And I remember a Muslim I met who had escaped from the South Tower. She told me later that the attacks had made her think hard about her beliefs. She concluded that the faith of the attackers was a perversion, and that her own faith was true and strong.
Kay Burley, Sky News presenter
It had started as a quiet news day. I was corralling reluctant colleagues into a voice-over booth to help with a Safer Harrow campaign. In the studio later, there was little happening when my executive producer alerted me to an incident in New York: a light aircraft had crashed into the World Trade Center. There wasn’t much damage apart from a few broken windows and perhaps some slight structural concern about one corner of the North Tower roughly two-thirds of the way up.
Our camera position didn’t yet offer a shot to the other side of the building, where a jetliner that had been transformed into a flying bomb had ploughed into the building. We were live on the pictures when the second plane hit the South Tower. It was unbelievable. An expletive in my ear from my producer put it much more bluntly than that.
Soon we had several more camera angles available. We focused on debris falling from the upper storeys. It quickly became apparent that the “debris” was trapped souls, unable to find a way out of the buildings. They were jumping to their deaths and their families were probably watching. The mayhem in my earpiece was replaced with respectful silence. We cut to wider shots.
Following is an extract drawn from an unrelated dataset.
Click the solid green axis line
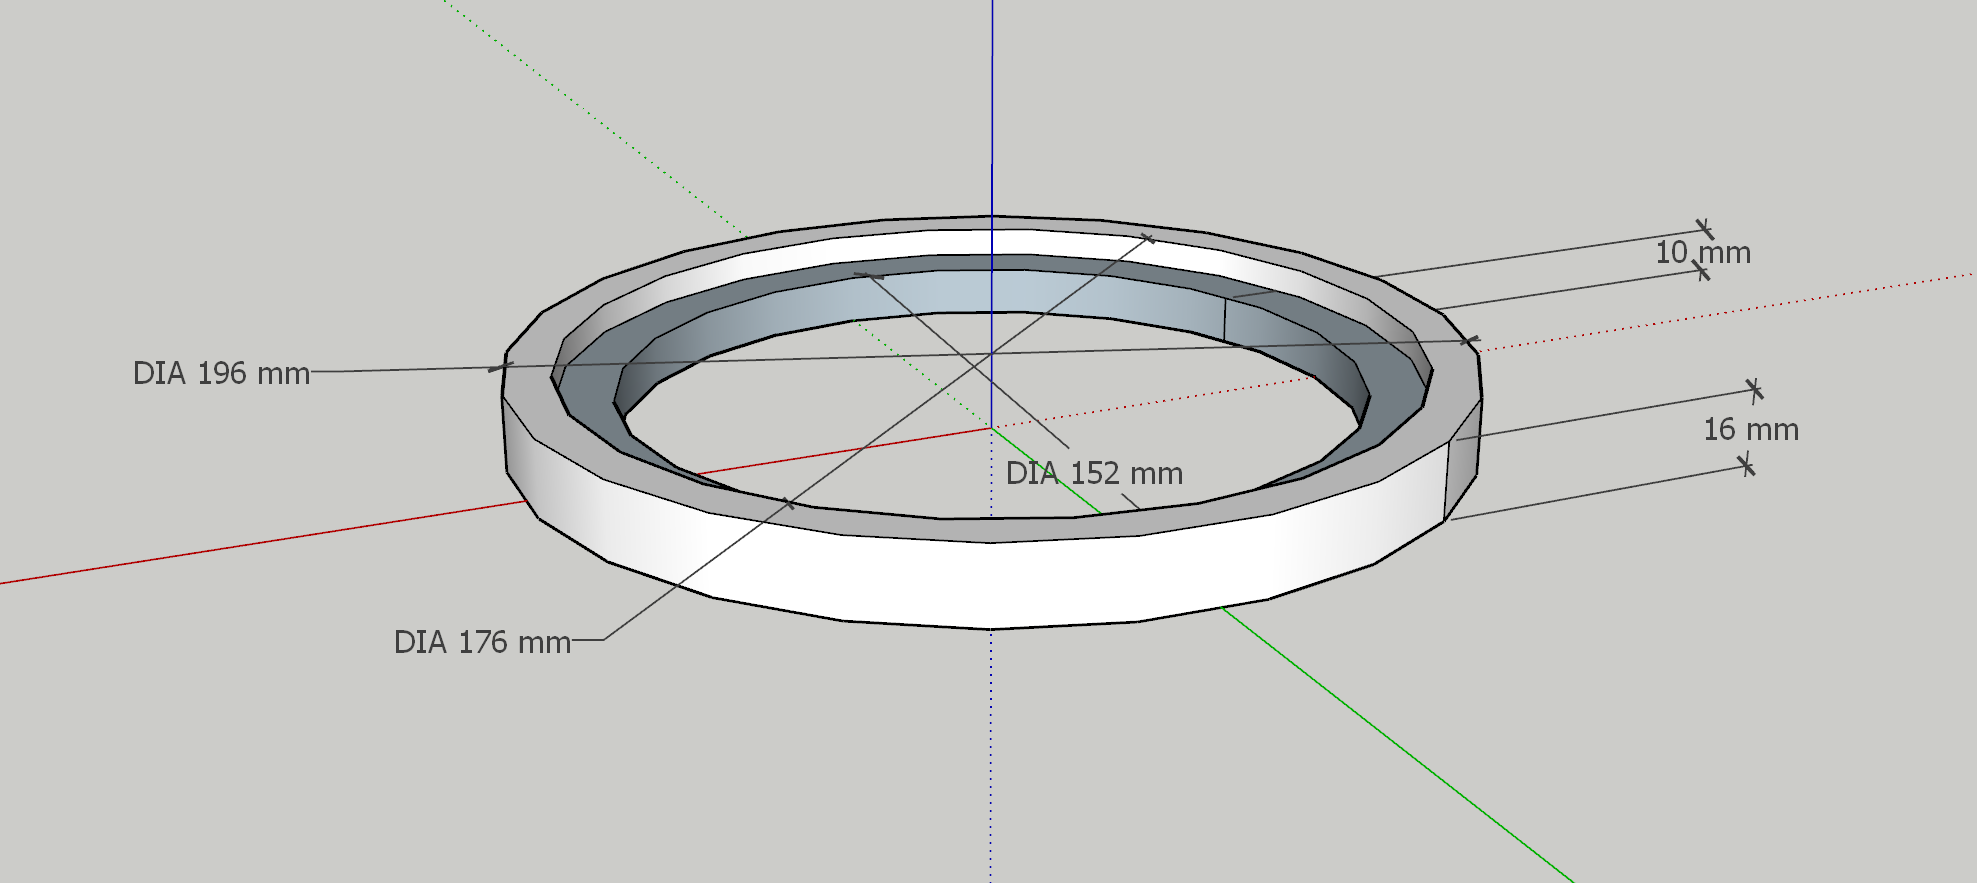 pyautogui.click(x=1400, y=750)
Ken Livingstone, former mayor of London
I was told about the events in New York at a meeting in my office at the temporary headquarters for the Greater London Authority in Romney House, Westminster. Someone came in to say put the TV on. Our meeting soon broke up as the assaults unfolded. It was when the second tower had been hit that the implications started to crystallise. It was impossible in those minutes to take in fully what was happening, though I remember someone saying that this was going to change all politics.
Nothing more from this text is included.